Only the Strong Survive

In building a logical data model, some entities are considered strong, other entities are considered weak. Strong entities are the most foundational elements within a nascent Entity-Relationship Diagram (ERD) and comprise the list of objects that would likely come to mind first. Strong entities are independent in that they exist all on their own and can be created without having to meet any pre-conditions. Being independent, these entities often have obvious single-attribute primary keys such as Customer Number, Employee Id, Product SKU, or License Number. Weak entities are dependent on external things. A classic example is an Order Line. An Order Line is dependent on the Order existing first. This is often represented in a logical data model by the primary key of the Order Line being a composite key; the Order Number from the Order entity, and a simple sequential number within that Order Number, as in lines 1, 2, 3…. This pattern is often repeated with weak entities—part of the key is the primary key of the related strong entity, and the second piece is either a sequential number, a date, or a datetime. The composite key explicitly points to the related strong object that the weak entity depends upon, so that anyone viewing the ERD can see these obvious relationships.

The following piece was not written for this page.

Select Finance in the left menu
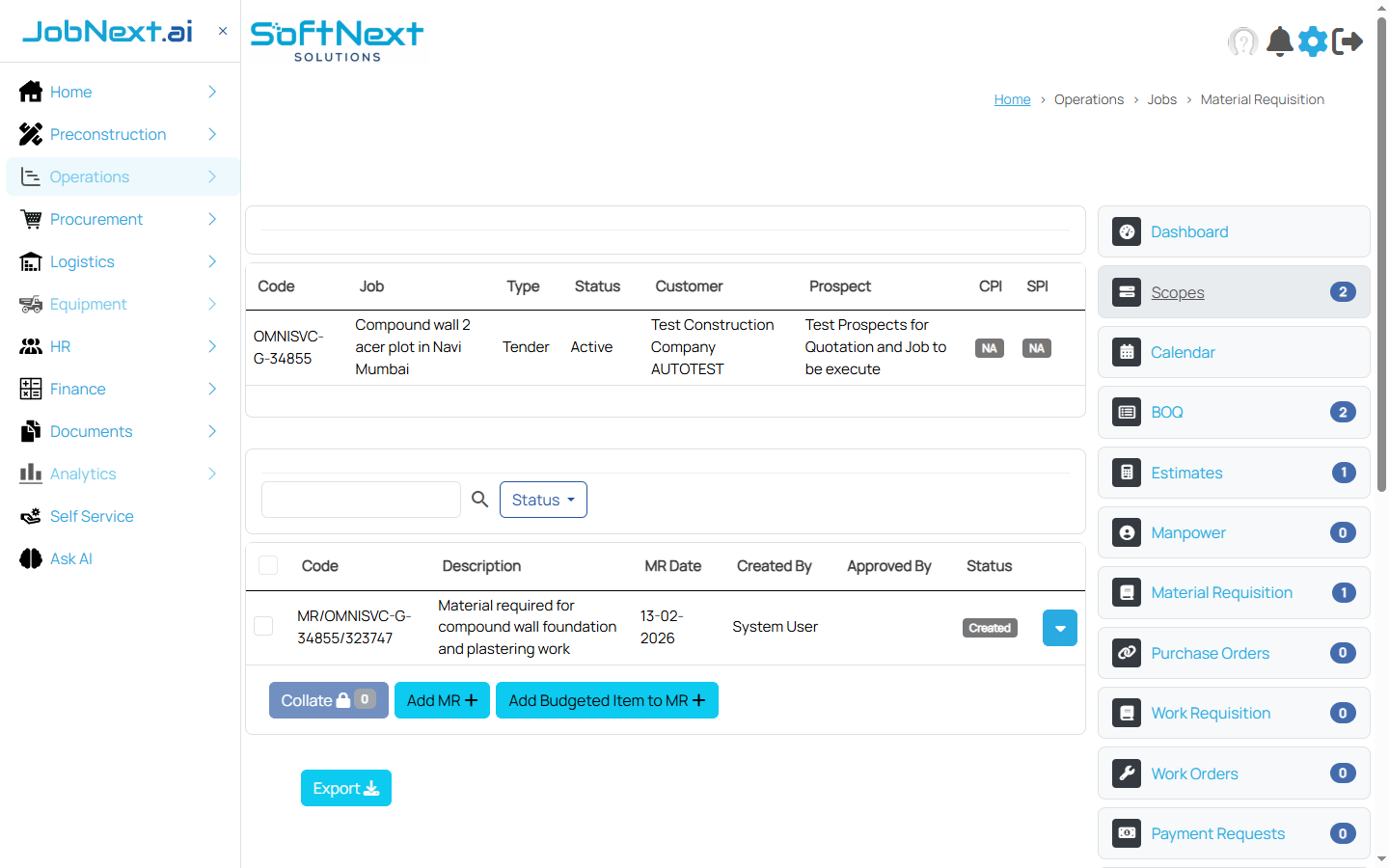This screenshot has width=1389, height=868. 75,389
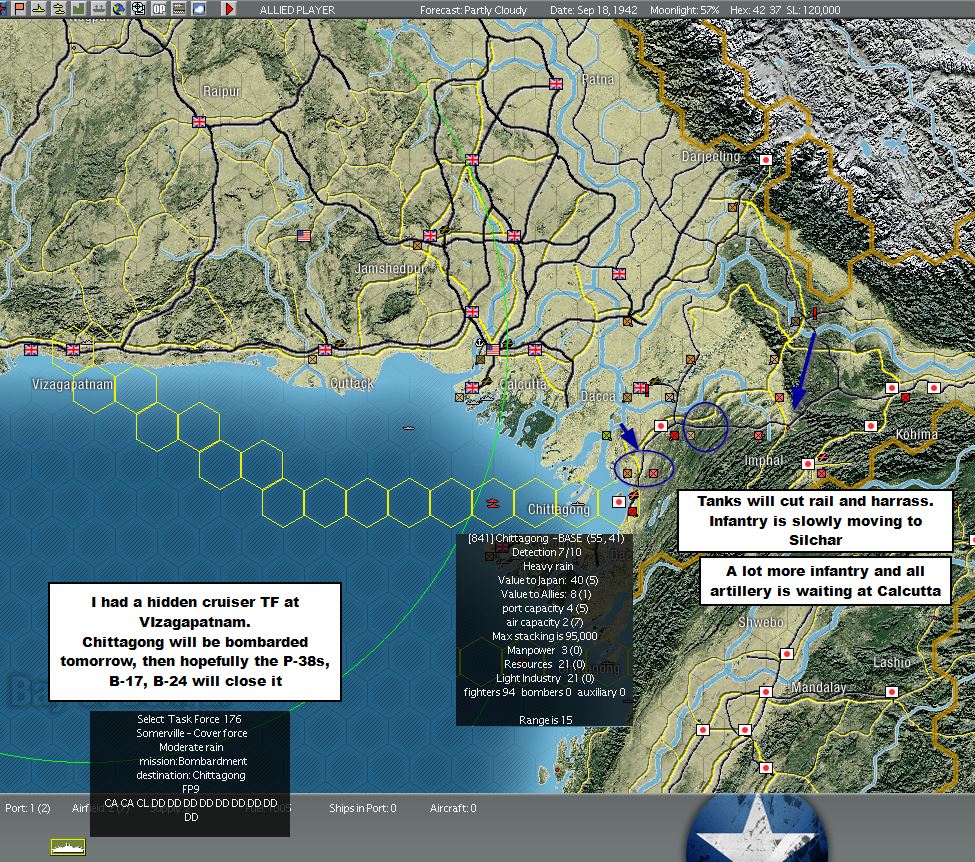Select the British base near Raipur

pyautogui.click(x=199, y=121)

An associative entity or association arises for many-to-many relationships. Associations are special kinds of weak entities. They are special in that, as opposed to a dependency on a single entity, they represent complex interrelationships between two, or more, entities. Similarly, the natural key of an associative entity is a composite of the primary key of the other entities that are members of the association. Under circumstances where simply using the strong entity's primary keys are not enough—meaning there are times where more than one row or instance will exist—then the primary key must be expanded. Like the simple weak entity case, a sequence number, or datetime may be fine. Other times when there are multiple associations between two objects, each pairing might be said to account for a different and specific role, then a role object may be added into the data model and into the association to add clarity in choosing a single instance for usage.

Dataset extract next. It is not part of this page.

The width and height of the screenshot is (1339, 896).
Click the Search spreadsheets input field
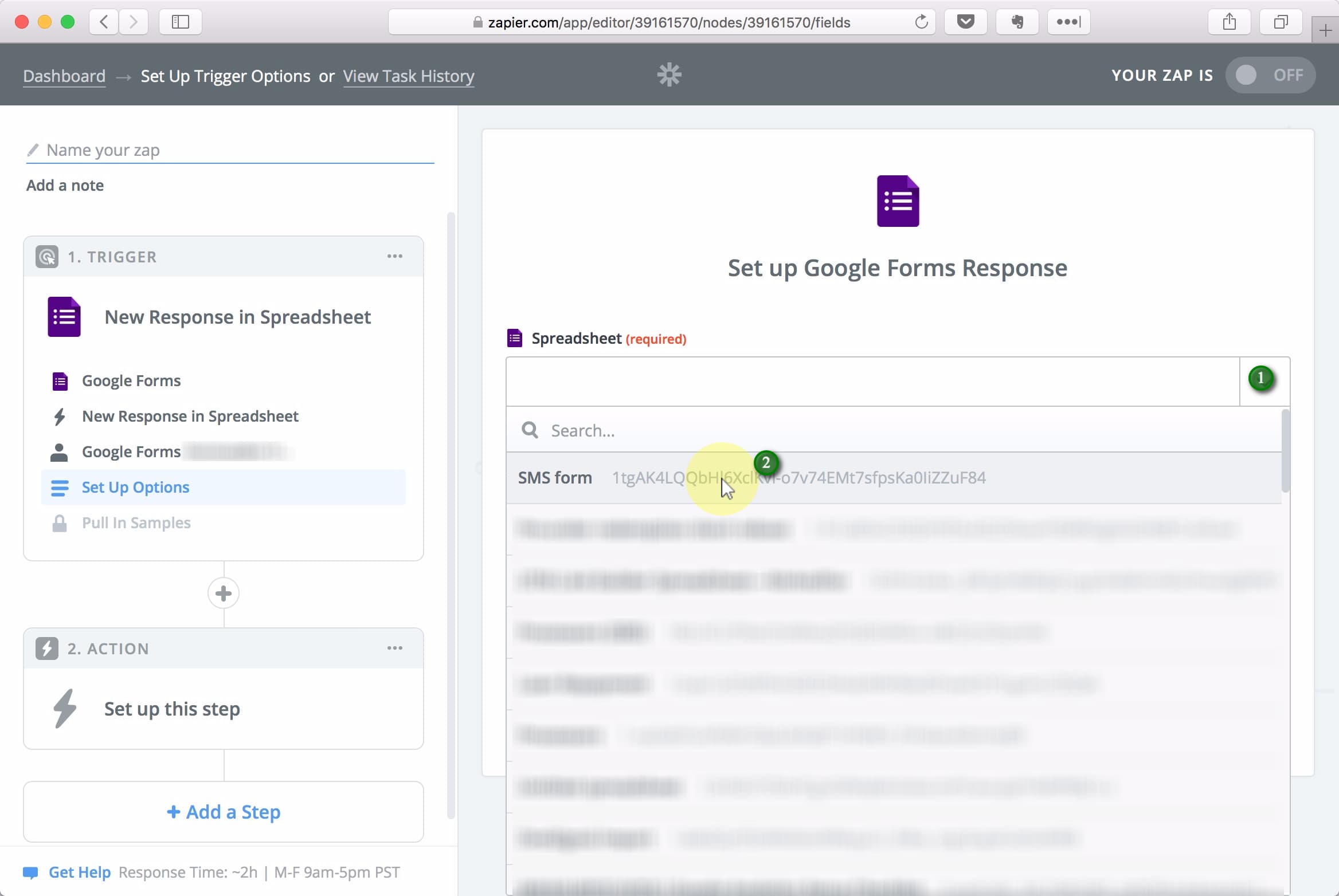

With the rise of object-oriented approaches, it has become quite fashionable to have every entity within an application use a single-column generated-surrogate key as its primary key. Superficially, this makes every entity a strong entity, and can be created independently. The weakness of dependencies still exists—nothing has really changed the semantics of the business itself. BUT those dependencies are no longer explicit within the data model. (Of course, it is possible that some organization has a logical model as originally described, and then a physical data model that has all the generated surrogate keys, but such a division is not easily accomplished via data modeling tools and therefore no one usually goes to such lengths.) Ultimately, these business keys become obscured. Foreign keys may exist. Maybe they are defined as mandatory. One can assume the existence of foreign keys represents a dependency, but largely even these are defined as optional. The application may always populate values so they are virtually mandatory, but you would have to search the application logic to arrive at such a determination.

Natural keys can have a downside too.  Many early data warehouses had normalized structures with start dates added onto each primary key. Trickling down composite PKs onto weak entities physically means that even small changes generate large changes across many impacted tables and rows. One needs to choose one’s poison, do you lose ERD semantics or complicate the build logic? Data architects must consider where they find balance.